A variable parabola of latus rectum $l $, touches a fixed equal parabola , the axes of the two curves being parallel . Then locus of the vertex of the moving curve is a parabola , then what is the latus rectum of this curve .
I took the fixed curve as $y^2 =4bx$
And the variable curve is $(y-k)^2 = 4a(x-h)$
Where $(h,k)$ is the vertex . But now how to proceed ?
I like projective geometry, so I'll be explaining using terms from there. Your first parabola can be written as
$$(x,y,1)\cdot\begin{pmatrix}0&0&2b\\0&-1&0\\2b&0&0\end{pmatrix} \cdot\begin{pmatrix}x\\y\\1\end{pmatrix}=0$$
Its axis is the $x$ axis, evidenced by the fact that $(1,0,0)$ is the only point at infinity (i.e. last coordinate zero) which lies on that conic as well. Now I'd like to describe the tangent for a given direction. A direction can be described by a point at infinity. I'll use the point $(t,1,0)$ with parameter $t$. For $t\in\mathbb R$ this can describe any direction except horizontal, which is just fine since that parabola can't have a horizontal tangent in any case.
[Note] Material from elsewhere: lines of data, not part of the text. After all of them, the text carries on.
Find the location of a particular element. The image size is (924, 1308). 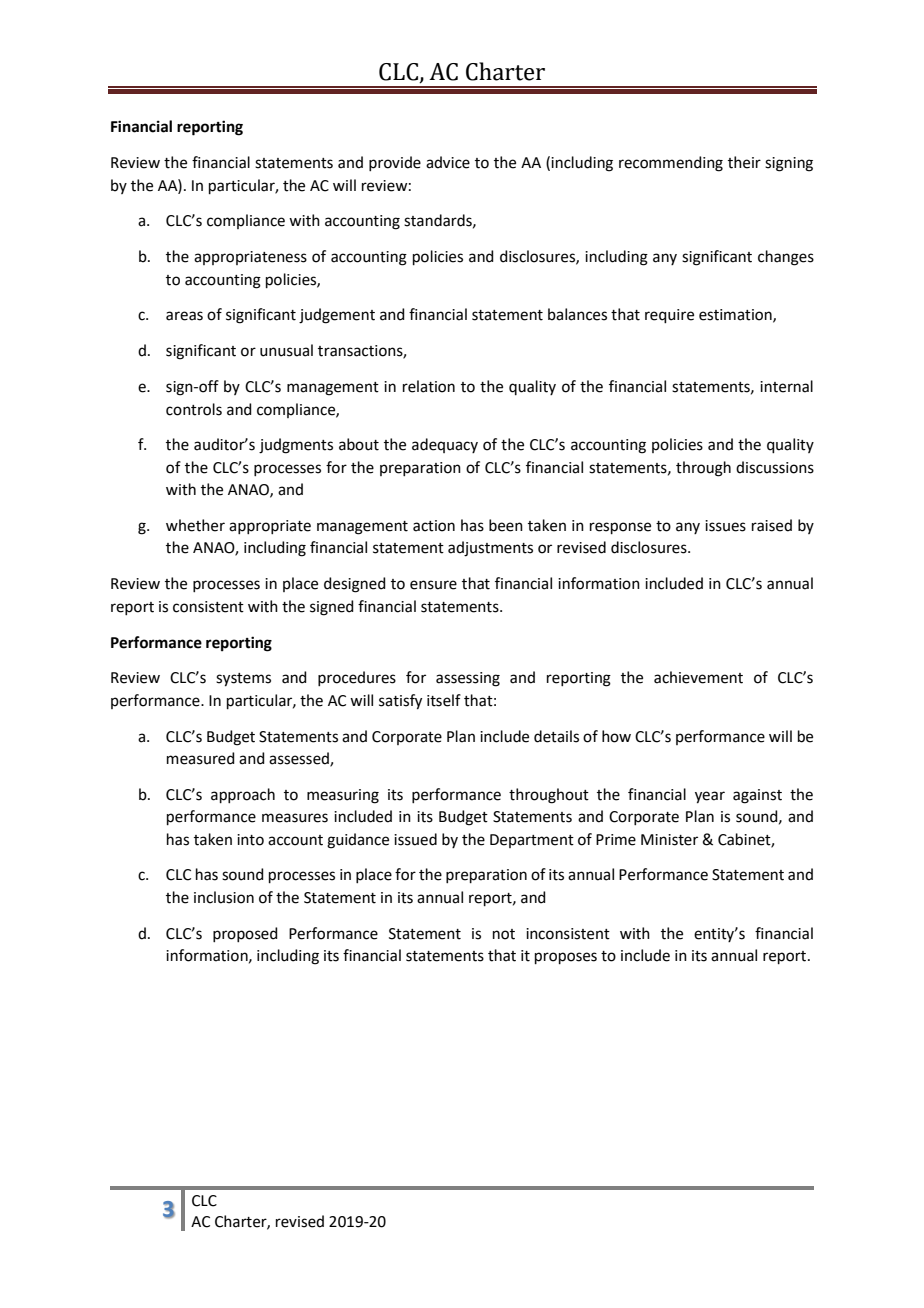

relation is located at coordinates (429, 386).
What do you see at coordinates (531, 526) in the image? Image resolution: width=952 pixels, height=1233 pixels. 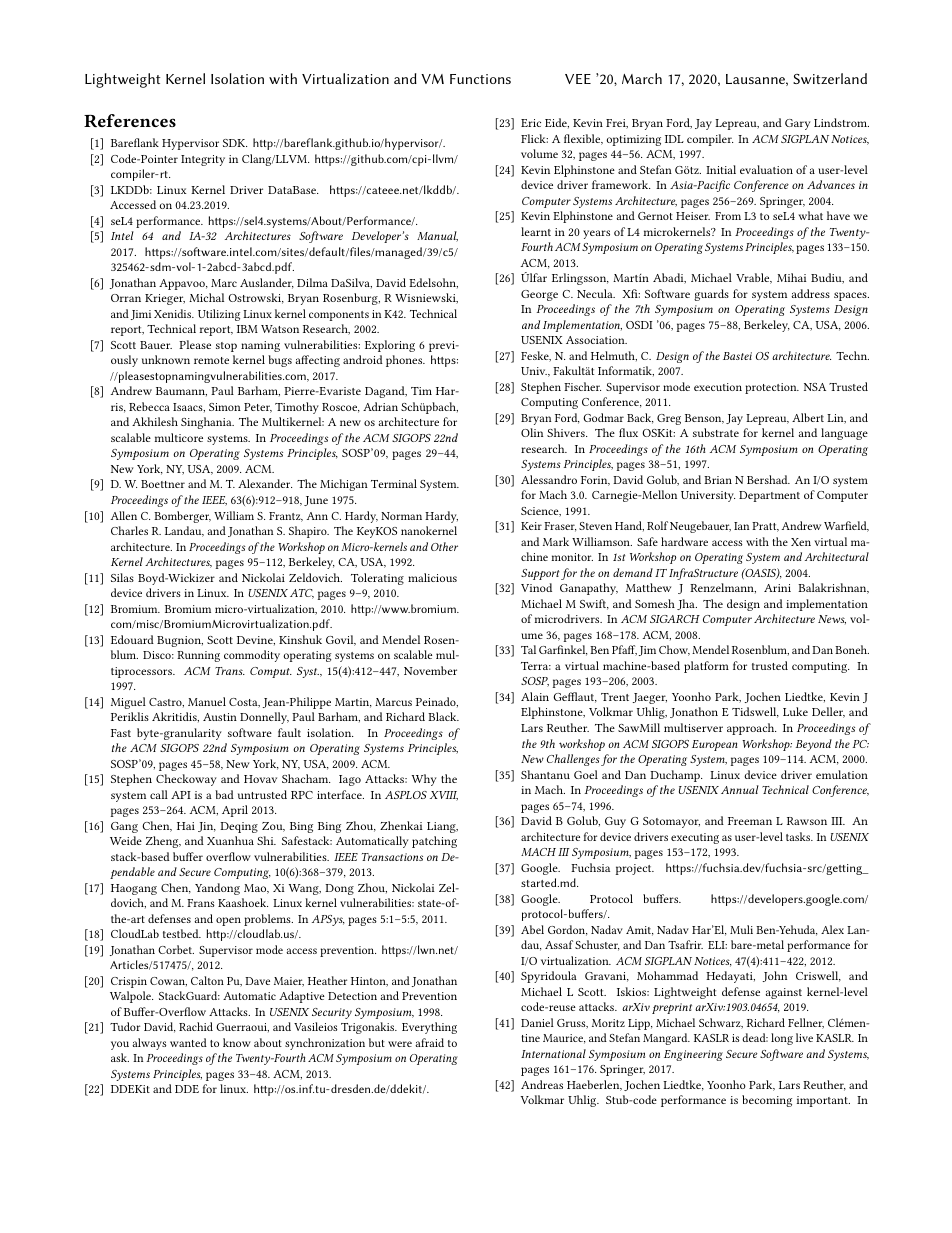 I see `Keir` at bounding box center [531, 526].
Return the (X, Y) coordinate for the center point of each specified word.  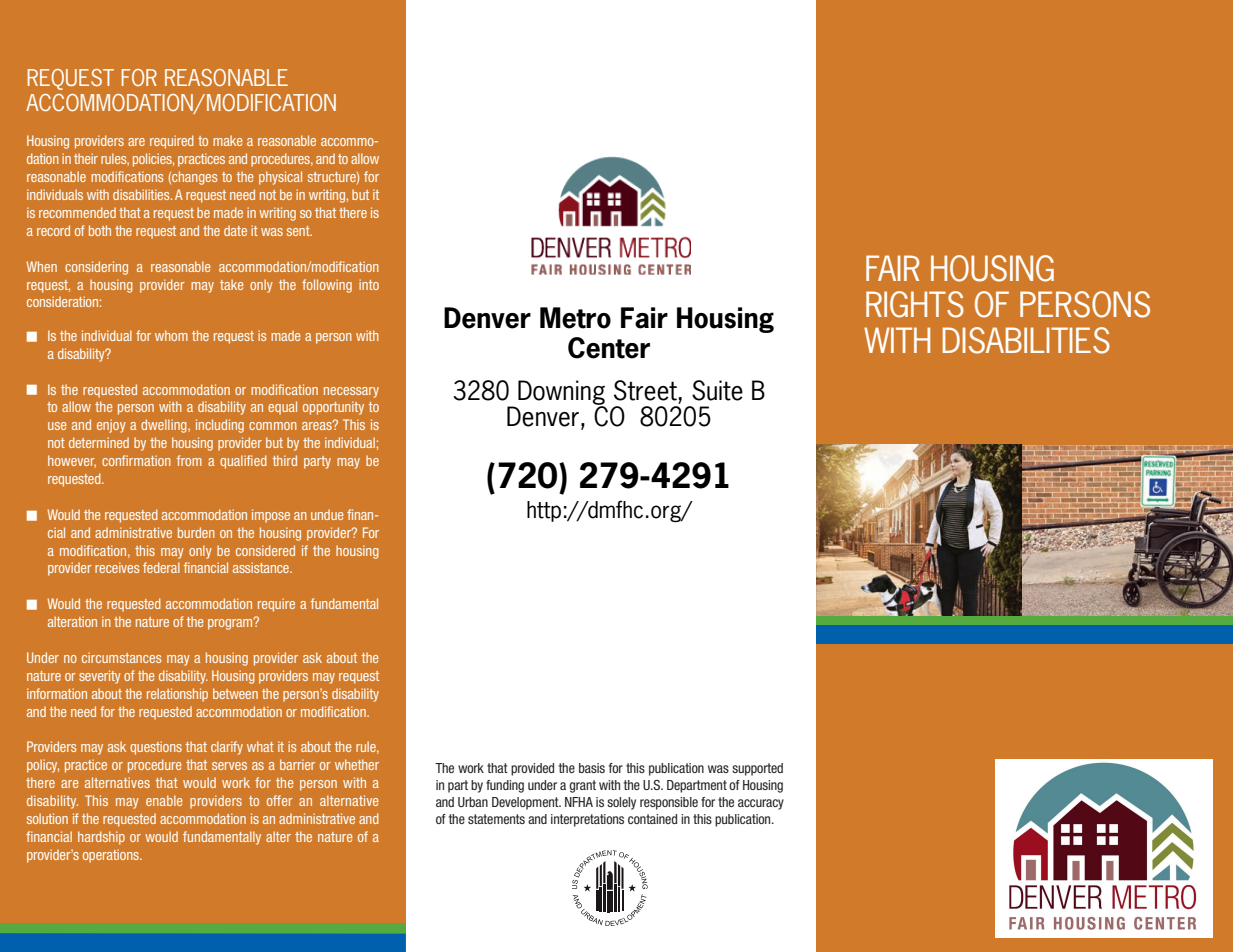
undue (327, 514)
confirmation (136, 460)
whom (171, 335)
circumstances (121, 657)
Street (645, 390)
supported (757, 769)
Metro (575, 318)
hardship (101, 838)
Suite (717, 390)
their (86, 158)
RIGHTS (915, 304)
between (235, 693)
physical (280, 178)
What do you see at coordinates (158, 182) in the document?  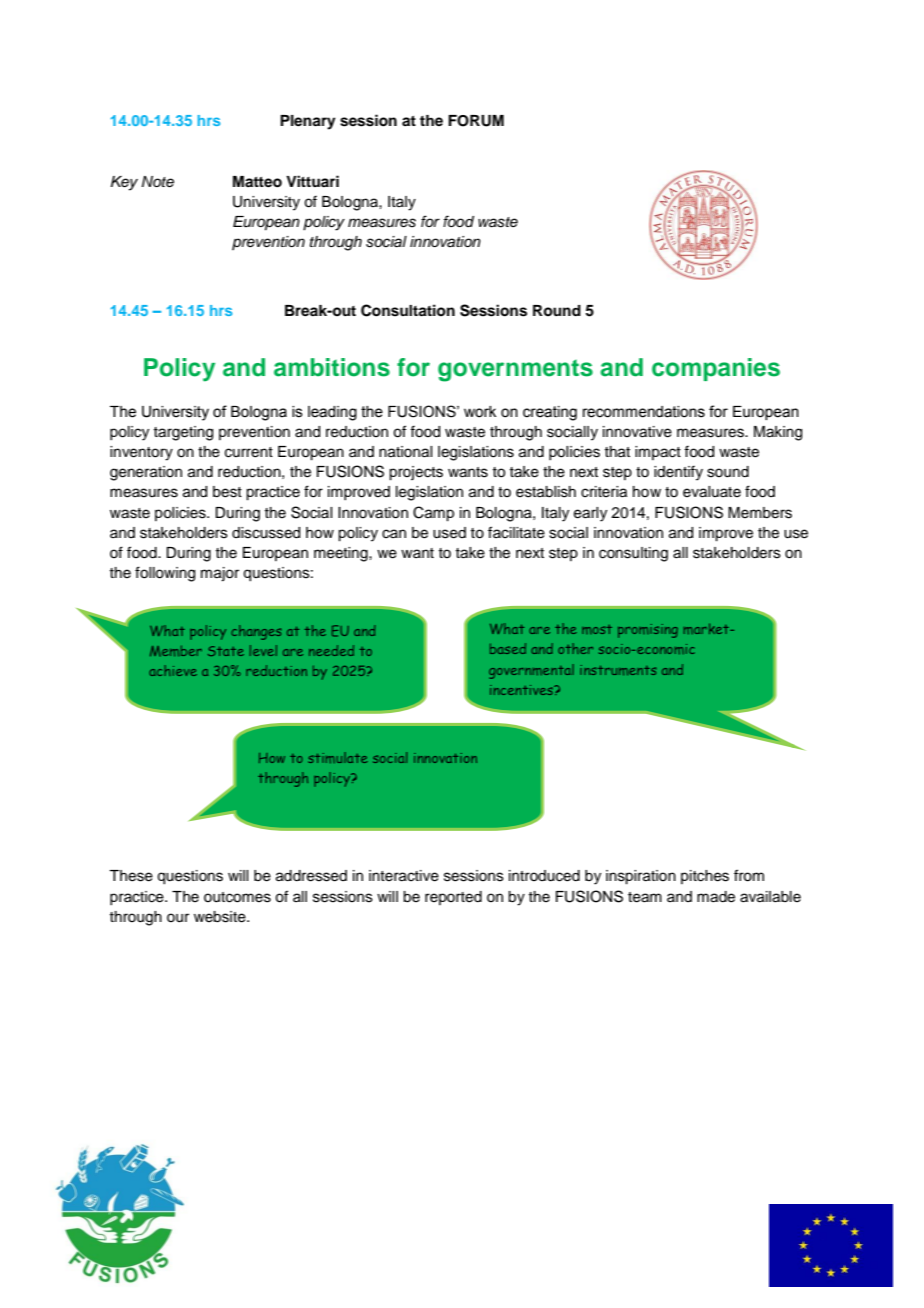 I see `Note` at bounding box center [158, 182].
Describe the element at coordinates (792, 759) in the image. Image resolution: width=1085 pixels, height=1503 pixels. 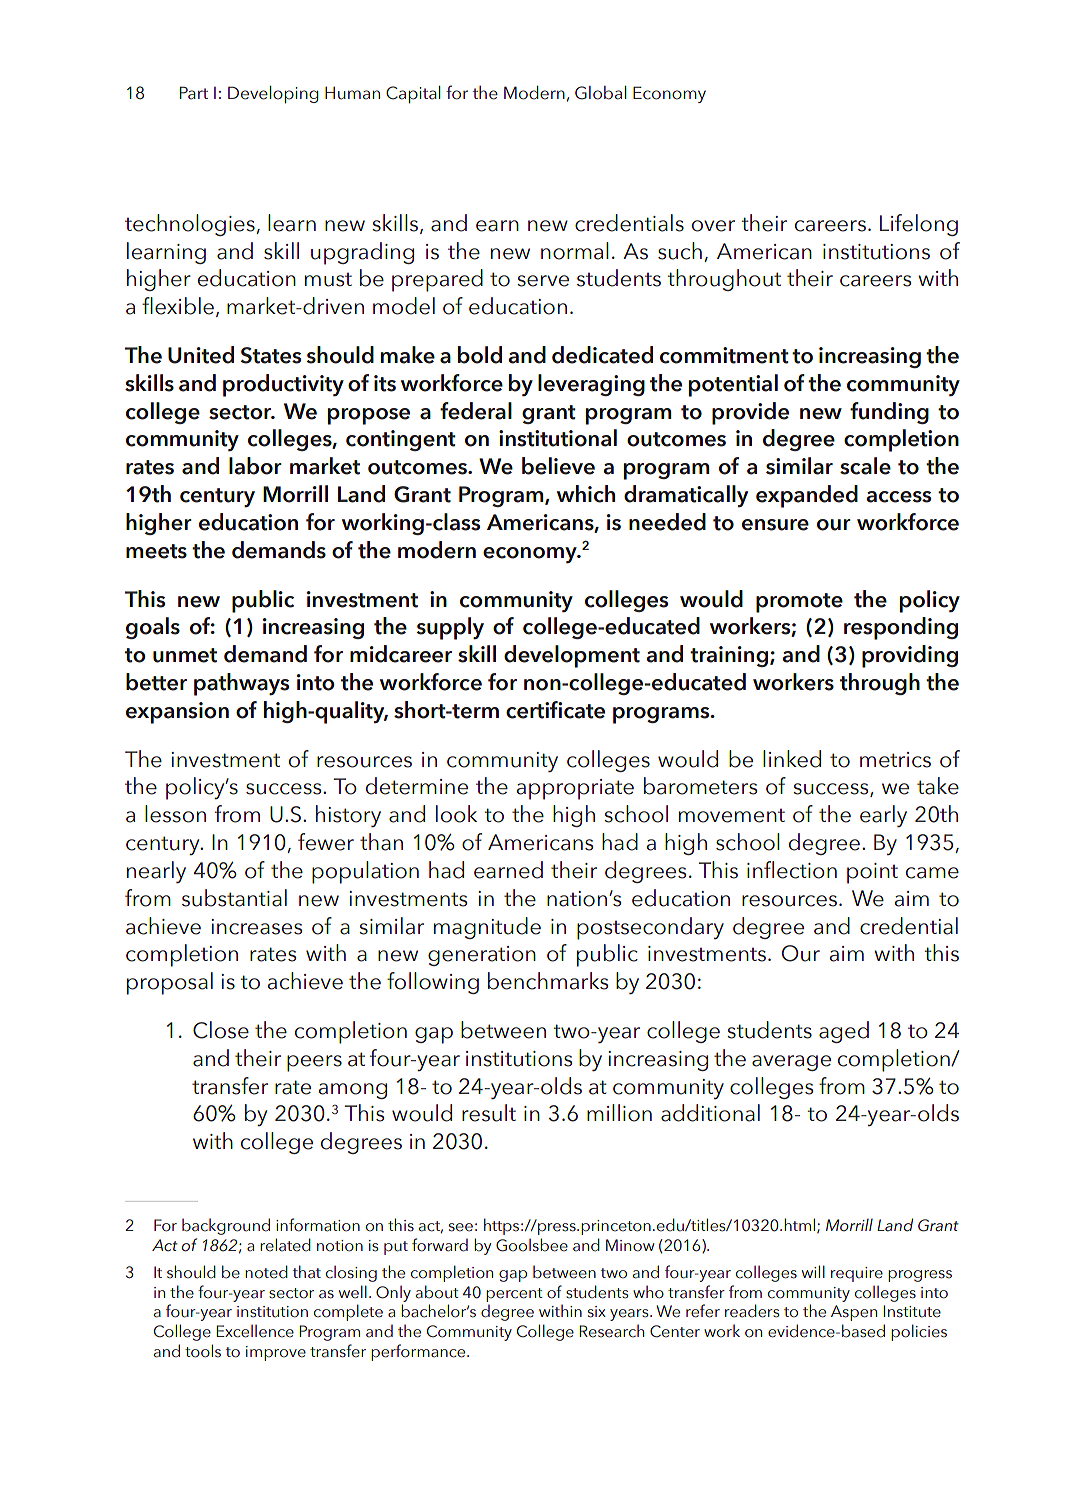
I see `linked` at that location.
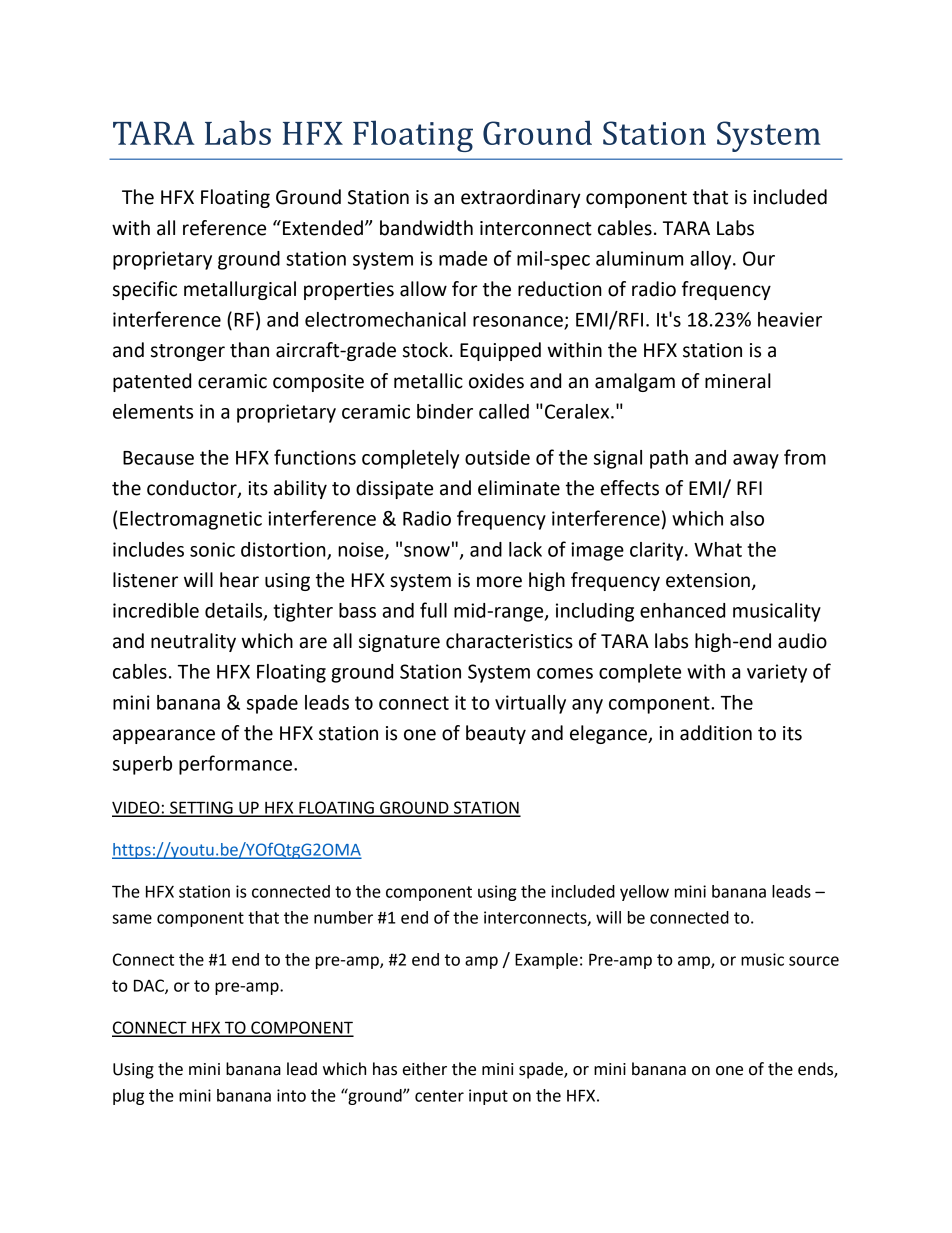 This screenshot has width=952, height=1233. I want to click on alloy, so click(712, 260).
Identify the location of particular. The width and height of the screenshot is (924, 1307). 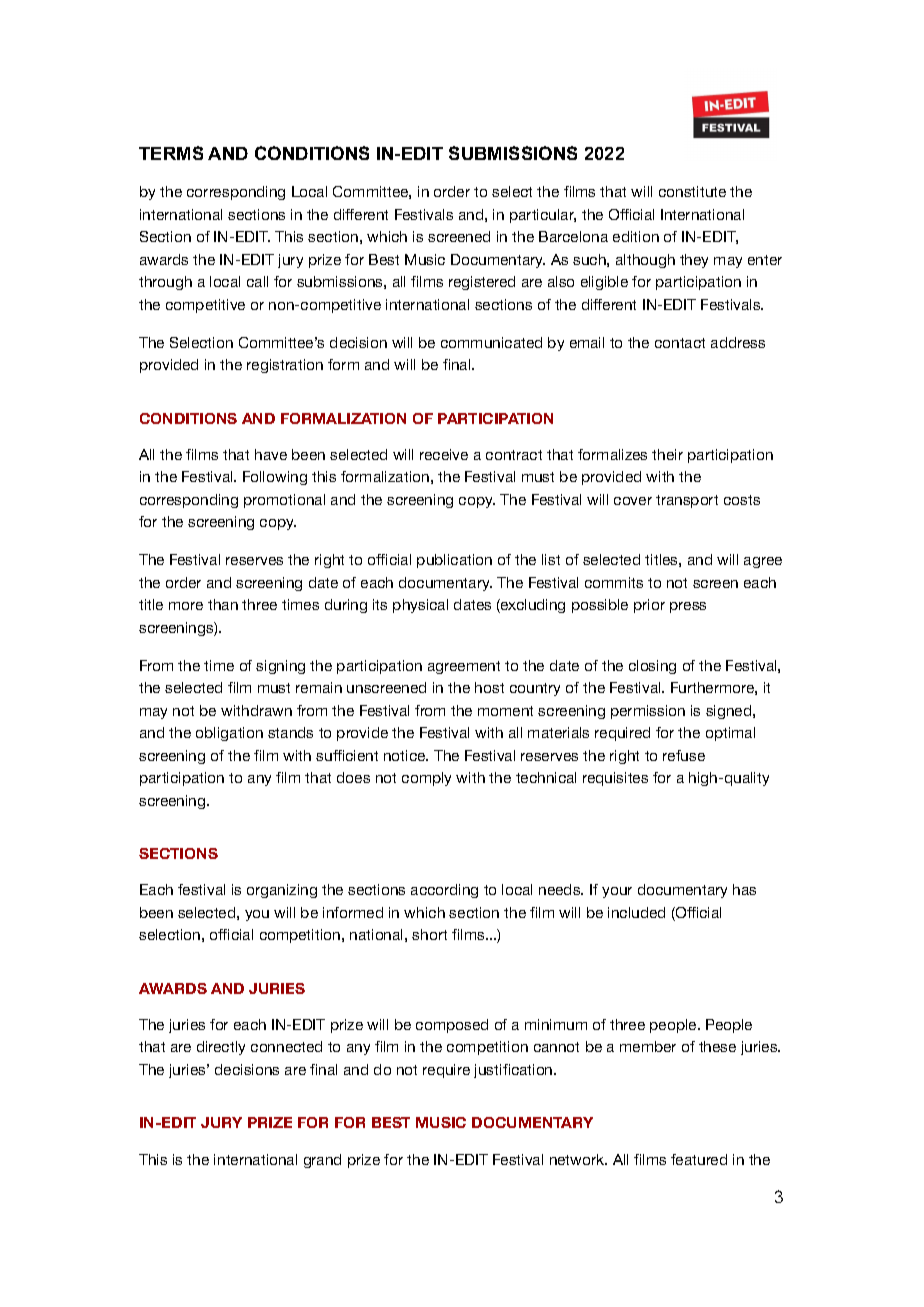
(543, 216).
So we need the tangent through a given point. One way to compute that is by computing the polar line of that point. It will intersect the conic in the two contact points. Usually that leads to two tangents, but in our case, with the point chosen at infinity, one of the tangents will be the line at infinity, so we can pick the remaining (finite) contact point.
To compute a polar line, multiply the point with the matrix:
$$\begin{pmatrix}0&0&2b\\0&-1&0\\2b&0&0\end{pmatrix} \cdot\begin{pmatrix}t\\1\\0\end{pmatrix}= \begin{pmatrix}0\\-1\\2bt\end{pmatrix}$$
This is the line $y=2bt$. It intersects the conic at $x=\frac{y^2}{4b}=bt^2$. So $(bt^2,2bt)$ is the point with the given tangent direction. Now do the same for the second curve with $a$ instead of $b$. Setting the point of contact equal, you get
\begin{align*} bt^2 &= at^2+h \\ 2bt &= 2at+k \end{align*}
You can eliminate the variable $t$ from this, e.g. using the resultant computed using the Sylvester matrix
$$0=\begin{vmatrix} a-b & 0 & h \\ 2(a-b) & k & 0 \\ 0 & 2(a-b) & k \end{vmatrix}=(a-b)(k^2 + 4ah - 4bh)$$
So the equation of the locus of the vertex is
$$k^2 = 4(b-a)h$$